Redis-inference-optimization currently supports PyTorch (libtorch), Tensorflow (libtensorflow), TensorFlow Lite, and ONNXRuntime as backends. This section shows the version map between redis-inference-optimization and supported backends. This extremely important since the serialization mechanism of one version might not match with another. For making sure your model will work with a given redis-inference-optimization version, check with the backend documentation about incompatible features between the version of your backend and the version redis-inference-optimization is built with.

| redis-inference-optimization | PyTorch | TensorFlow | TFLite | ONNXRuntime |
|:--------|:--------:|:----------:|:------:|:-----------:|
| 1.0.3 | 1.5.0 | 1.15.0 | 2.0.0 | 1.2.0 |
| 1.2.7 | 1.11.0 | 2.8.0 | 2.0.0 | 1.11.1 |
| master | 1.11.0 | 2.8.0 | 2.0.0 | 1.11.1 |

Note: Keras and TensorFlow 2.x are supported through graph freezing.

## Loading the Module
To load the module upon starting the Redis server, simply use the `--loadmodule` command line switch, the `loadmodule` configuration directive or the [Redis `MODULE LOAD` command](https://redis.io/commands/module-load) with the path to module's library.

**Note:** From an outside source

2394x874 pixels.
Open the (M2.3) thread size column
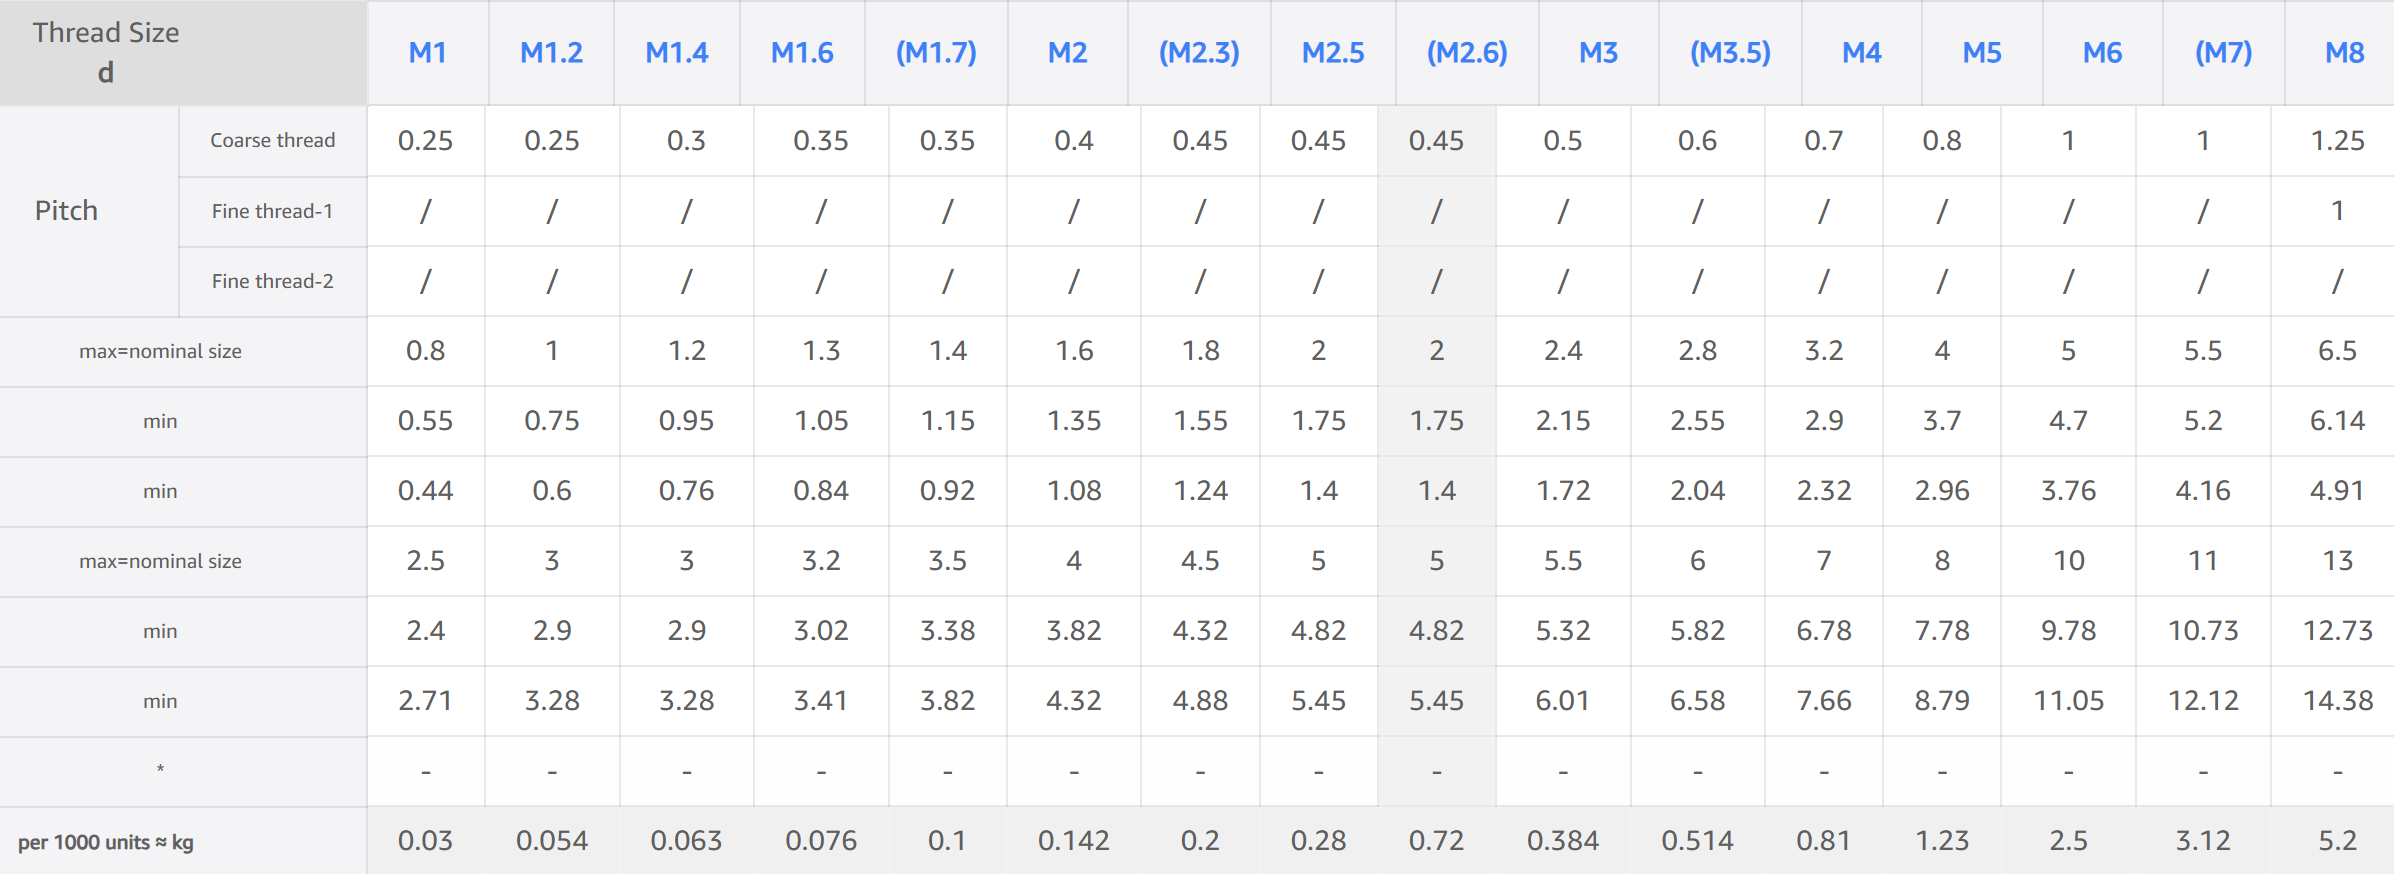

For example, to load the module from the project's path with a server command line switch use the following:

```sh
redis-server --loadmodule ./install-cpu/redis-inference-optimization.so
```

### Give it a try

Once loaded, you can interact with redis-inference-optimization using redis-cli.

### Client libraries
Some languages already have client libraries that provide support for redis-inference-optimization's commands. The following table lists the known ones:

| Project | Language | License | Author | URL |
| ------- | -------- | ------- | ------ | --- |
| JredisAI | Java | BSD-3 | [RedisLabs](https://redislabs.com/) | [Github](https://github.com/redis-inference-optimization/JRedisAI) |
| redisAI-py | Python | BSD-3 | [RedisLabs](https://redislabs.com/) | [Github](https://github.com/redisAI/redisAI-py) |
| redisAI-go | Go | BSD-3 | [RedisLabs](https://redislabs.com/) | [Github](https://github.com/RedisAI/redisAI-go) |
| redisAI-js | Typescript/Javascript | BSD-3 | [RedisLabs](https://redislabs.com/) | [Github](https://github.com/redisAI/redisAI-js) |
| redis-modules-sdk | TypeScript | BSD-3-Clause | [Dani Tseitlin](https://github.com/danitseitlin) | [Github](https://github.com/danitseitlin/redis-modules-sdk) |
| redis-modules-java | Java | Apache-2.0 | [dengliming](https://github.com/dengliming) | [Github](https://github.com/dengliming/redis-modules-java) |
| smartredis | C++ | BSD-2-Clause | [Cray Labs](https://github.com/CrayLabs) | [Github](https://github.com/CrayLabs/SmartRedis) |
| smartredis | C | BSD-2-Clause | [Cray Labs](https://github.com/CrayLabs) | [Github](https://github.com/CrayLabs/SmartRedis) |
| smartredis | Fortran | BSD-2-Clause | [Cray Labs](https://github.com/CrayLabs) | [Github](https://github.com/CrayLabs/SmartRedis) |
| smartredis | Python | BSD-2-Clause | [Cray Labs](https://github.com/CrayLabs) | [Github](https://github.com/CrayLabs/SmartRedis) |

## License
Redis-inference-optimization is licensed under your choice of the Redis Source Available License 2.0 (RSALv2) or the Server Side Public License v1 (SSPLv1).